This course extends the concepts of mass and energy balances introducing an incremental approach to the development of dynamic models of process units. Concepts presented in lectures is reinforced by a series of workshops from the initial tasks of specifying a modelling project to the final tasks of simulation and validation.
At the completion of the course, you will have developed the skills to construct process models that can be used to verify process and control system performance, test process operability and controllability and predict future process behaviour.
- Model Development 1 includes the uses of models, modelling goals and specifications, basic principles of conservation and constitutive equations.
- Model Development 2 includes model formulation from goals to specifying assumptions and writing equations, incremental modelling practice starting with overall mass, component mass, energy and then momentum.
- Analysis of and Solution Models includes degrees of freedom and index, controllability, observability and identifiability.
- Model Calibration and Validation includes strategies, data requirements, sensitivity analysis, regression and the evaluation of regression results.
- Empirical Models includes fitting simple models to step tests, the identification and regression steps for simple time-series models.

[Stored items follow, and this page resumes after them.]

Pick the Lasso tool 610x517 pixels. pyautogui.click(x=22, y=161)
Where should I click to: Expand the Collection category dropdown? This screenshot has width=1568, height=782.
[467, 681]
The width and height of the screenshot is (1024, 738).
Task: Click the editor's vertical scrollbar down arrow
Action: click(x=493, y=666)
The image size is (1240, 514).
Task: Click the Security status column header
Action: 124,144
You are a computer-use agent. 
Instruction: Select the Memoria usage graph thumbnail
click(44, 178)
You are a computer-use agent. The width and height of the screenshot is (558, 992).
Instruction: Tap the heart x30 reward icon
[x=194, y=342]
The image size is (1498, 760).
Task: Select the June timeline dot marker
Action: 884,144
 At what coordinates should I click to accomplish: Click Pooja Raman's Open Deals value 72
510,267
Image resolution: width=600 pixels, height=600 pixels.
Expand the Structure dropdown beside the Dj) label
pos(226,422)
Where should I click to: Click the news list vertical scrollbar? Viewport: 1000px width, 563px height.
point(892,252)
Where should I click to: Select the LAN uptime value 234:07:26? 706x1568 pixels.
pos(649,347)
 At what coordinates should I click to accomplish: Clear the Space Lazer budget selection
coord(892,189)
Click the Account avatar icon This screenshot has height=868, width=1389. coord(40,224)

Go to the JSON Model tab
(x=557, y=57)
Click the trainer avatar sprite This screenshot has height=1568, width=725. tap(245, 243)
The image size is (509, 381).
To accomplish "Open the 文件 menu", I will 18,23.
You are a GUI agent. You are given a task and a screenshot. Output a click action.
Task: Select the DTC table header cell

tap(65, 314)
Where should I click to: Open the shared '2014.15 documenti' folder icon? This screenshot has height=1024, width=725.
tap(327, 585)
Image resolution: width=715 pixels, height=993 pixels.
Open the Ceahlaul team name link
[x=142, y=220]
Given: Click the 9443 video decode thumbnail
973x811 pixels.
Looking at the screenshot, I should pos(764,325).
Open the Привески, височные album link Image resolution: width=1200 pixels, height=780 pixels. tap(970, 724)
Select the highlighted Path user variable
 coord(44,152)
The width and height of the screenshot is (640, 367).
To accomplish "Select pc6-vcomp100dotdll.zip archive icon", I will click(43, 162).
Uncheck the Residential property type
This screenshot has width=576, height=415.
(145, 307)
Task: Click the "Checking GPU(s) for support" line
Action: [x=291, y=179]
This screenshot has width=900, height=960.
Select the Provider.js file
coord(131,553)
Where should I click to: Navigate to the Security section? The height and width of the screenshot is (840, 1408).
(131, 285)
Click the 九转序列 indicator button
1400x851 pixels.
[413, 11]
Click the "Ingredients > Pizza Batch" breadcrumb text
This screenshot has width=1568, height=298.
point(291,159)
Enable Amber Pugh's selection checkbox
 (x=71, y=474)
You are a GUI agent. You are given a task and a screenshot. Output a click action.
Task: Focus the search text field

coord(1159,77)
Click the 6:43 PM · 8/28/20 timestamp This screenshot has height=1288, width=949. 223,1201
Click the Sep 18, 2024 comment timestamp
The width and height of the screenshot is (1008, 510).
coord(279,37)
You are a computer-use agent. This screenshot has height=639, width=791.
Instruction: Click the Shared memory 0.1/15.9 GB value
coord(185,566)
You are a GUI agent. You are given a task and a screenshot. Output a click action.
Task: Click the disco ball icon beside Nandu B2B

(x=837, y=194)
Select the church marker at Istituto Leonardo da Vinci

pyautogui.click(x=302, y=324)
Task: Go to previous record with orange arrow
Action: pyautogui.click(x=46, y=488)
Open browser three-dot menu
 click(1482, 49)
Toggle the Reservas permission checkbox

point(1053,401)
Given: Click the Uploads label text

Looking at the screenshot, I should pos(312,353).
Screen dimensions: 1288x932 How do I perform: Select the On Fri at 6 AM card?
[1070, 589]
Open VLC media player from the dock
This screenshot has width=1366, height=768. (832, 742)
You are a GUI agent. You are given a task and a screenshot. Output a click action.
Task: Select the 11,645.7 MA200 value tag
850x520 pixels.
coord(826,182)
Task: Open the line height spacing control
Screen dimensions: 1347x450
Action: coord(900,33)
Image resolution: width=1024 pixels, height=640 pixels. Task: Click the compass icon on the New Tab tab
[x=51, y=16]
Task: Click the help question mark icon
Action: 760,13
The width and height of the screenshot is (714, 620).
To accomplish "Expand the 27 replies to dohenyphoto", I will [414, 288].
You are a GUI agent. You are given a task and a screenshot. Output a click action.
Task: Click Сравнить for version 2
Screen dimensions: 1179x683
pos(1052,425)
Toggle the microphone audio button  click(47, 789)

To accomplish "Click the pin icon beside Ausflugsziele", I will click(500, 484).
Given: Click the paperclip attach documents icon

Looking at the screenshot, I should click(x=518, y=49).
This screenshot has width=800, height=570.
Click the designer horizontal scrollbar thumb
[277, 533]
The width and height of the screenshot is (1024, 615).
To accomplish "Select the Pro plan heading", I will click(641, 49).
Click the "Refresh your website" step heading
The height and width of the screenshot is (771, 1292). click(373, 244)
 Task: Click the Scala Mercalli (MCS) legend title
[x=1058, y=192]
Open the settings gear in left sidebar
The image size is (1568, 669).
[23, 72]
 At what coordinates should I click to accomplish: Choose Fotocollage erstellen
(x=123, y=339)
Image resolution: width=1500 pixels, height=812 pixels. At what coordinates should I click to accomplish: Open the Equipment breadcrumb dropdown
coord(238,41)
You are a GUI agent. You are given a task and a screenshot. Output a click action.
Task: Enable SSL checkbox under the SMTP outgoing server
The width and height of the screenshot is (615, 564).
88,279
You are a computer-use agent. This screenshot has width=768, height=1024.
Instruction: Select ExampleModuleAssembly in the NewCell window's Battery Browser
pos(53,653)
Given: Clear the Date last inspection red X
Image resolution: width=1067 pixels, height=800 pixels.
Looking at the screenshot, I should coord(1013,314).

- Advanced Models includes a brief introduction to distributed parameter, discrete event and hybrid models, when they are needed and what is available for such modelling.
What Do You Get?
- Copy of "Process Modelling and Model Analysis" by Hangos and Cameron (a recent authoritative text on process modelling).
- Three-month trial license of software for dynamic simulation, time-series analysis and data analysis.
- Hands-On experience in developing, analysing and validating process models.
- Free advice from expert consultants in process modelling and simulation (bring along your current problem).
Who Should Enroll?
Engineers involved with the design and/or operation of processes who are interested in improving process performance through modelling and simulation.